Updated: Jun 15
I once read the difference between art and design is that art is for the artist and design is for the people. What that means is that arts aims to evoke whereas design aims to accomplish. When an artist sets out to make a new piece, they are telling a story. By the time they are done, the story is told. It’s then up to the viewer to interpret what they meant. As a designer, when our story is done, there can be little left up for interpretation. When a client approaches us for a project, they typically have a vision or idea that needs developing. In most cases we are not the sole author of our work and thus must work collaboratively to ensure that all voices are heard along the way. The worst nightmare of any designer is to unveil the final project only to hear the client say “that’s not what I expected”. To avoid this, we use what we call concept visualization.
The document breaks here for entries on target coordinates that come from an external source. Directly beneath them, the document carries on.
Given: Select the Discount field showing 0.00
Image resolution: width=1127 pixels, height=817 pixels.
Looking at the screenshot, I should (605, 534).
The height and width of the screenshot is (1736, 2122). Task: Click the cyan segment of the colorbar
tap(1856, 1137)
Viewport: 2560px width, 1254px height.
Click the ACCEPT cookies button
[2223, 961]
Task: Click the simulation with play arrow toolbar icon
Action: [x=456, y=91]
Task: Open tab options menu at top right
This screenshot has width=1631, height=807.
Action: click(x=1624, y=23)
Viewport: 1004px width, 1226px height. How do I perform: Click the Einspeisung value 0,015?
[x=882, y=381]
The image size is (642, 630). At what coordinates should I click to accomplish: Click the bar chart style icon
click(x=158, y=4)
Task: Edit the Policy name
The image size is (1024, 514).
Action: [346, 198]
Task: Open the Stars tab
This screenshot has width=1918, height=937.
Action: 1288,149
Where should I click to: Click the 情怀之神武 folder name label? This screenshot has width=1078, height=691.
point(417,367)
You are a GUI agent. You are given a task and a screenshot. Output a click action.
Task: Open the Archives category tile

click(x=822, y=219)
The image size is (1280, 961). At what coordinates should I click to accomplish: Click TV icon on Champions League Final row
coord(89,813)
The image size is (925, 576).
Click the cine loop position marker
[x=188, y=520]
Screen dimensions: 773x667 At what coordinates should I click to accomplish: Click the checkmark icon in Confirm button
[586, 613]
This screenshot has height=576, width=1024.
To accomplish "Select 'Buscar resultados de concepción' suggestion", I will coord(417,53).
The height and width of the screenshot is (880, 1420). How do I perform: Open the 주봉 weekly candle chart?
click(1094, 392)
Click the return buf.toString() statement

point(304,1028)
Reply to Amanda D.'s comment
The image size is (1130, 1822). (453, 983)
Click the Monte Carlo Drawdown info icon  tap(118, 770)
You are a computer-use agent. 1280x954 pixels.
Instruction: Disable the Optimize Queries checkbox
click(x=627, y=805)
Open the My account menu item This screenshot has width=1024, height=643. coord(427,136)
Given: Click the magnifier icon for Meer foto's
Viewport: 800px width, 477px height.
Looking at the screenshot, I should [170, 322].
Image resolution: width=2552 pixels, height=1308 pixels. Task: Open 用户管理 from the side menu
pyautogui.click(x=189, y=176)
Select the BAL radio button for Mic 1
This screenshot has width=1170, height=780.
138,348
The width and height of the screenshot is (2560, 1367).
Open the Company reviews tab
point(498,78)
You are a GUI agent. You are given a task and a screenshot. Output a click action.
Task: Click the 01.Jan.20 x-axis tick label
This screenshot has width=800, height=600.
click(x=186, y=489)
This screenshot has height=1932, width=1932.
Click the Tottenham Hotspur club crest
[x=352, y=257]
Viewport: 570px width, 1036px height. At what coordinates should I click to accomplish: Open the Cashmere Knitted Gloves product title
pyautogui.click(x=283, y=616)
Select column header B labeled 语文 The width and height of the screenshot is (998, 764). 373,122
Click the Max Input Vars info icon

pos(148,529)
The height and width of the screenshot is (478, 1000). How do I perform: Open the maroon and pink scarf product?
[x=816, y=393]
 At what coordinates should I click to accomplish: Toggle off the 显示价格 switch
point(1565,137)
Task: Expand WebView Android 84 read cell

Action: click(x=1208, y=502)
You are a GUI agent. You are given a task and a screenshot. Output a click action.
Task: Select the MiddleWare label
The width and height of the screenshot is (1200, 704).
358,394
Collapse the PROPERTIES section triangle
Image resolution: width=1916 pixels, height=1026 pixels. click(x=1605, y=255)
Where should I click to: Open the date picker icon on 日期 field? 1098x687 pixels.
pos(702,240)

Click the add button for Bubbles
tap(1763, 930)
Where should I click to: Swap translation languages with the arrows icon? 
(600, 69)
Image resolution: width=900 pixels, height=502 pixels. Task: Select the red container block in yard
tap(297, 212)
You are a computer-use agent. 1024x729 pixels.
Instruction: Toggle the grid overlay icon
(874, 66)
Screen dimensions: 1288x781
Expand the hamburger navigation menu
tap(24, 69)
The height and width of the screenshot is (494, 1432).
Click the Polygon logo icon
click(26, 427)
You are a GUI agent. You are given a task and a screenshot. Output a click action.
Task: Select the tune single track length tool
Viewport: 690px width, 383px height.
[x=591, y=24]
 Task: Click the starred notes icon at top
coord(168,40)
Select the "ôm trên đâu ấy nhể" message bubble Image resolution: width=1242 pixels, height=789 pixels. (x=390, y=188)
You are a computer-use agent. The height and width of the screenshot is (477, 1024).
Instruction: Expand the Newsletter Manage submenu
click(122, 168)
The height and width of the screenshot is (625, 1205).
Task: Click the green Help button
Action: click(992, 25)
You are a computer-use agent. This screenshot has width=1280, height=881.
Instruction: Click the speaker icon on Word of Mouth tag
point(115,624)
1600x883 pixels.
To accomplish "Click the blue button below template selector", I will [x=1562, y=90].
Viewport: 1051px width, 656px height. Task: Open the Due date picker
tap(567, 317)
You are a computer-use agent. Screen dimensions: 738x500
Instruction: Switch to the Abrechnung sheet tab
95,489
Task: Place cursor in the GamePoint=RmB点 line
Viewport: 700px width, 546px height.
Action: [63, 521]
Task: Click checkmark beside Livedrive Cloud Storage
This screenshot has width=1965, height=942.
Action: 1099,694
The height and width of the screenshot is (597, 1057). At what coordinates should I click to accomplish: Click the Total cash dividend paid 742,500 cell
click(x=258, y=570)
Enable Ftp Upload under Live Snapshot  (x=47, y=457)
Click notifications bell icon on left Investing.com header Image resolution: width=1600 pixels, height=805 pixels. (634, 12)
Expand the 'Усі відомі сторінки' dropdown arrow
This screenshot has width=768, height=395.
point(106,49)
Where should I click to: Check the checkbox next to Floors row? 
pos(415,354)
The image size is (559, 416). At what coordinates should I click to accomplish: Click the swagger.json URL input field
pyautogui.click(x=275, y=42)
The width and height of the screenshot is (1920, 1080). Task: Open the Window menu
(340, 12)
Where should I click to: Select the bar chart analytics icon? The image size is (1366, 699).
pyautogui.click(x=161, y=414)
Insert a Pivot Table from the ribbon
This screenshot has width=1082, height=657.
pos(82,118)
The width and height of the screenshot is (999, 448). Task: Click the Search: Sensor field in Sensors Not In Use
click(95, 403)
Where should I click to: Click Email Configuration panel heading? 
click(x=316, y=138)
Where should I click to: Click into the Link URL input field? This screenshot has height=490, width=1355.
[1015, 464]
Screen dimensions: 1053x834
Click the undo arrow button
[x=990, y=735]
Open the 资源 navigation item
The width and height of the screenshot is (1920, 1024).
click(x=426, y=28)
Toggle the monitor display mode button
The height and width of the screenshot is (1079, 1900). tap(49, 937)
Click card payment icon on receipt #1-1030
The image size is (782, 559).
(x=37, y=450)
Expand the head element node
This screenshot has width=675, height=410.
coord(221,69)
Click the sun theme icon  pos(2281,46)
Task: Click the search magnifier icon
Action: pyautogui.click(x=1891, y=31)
What is concept visualization?
In short, concept visualization is any means by which we can communicate the intent of the design. In the olden days, this was done by hand sketching or rendering. This was a tedious and time-consuming task that often resulted in a hand full of 2D images and a lot of callouts. While we still sketch today, this process has been augmented by slew of cutting-edge technology. Now we have things like 3D modeling, digital sketching, and software that can render realistic images in a few clicks of the mouse.
Why is concept visualization important?
Design is a nothing but series of decisions. As soon as the questions are answered, the design is done. Answering those questions, though, requires us to test our ideas in ways that do not break the bank. With concept visualization, we can understand and study those ideas in a very visual and visceral way. We can explore forms, reconfigure components, apply materials, any much more all without anything more than a computer screen.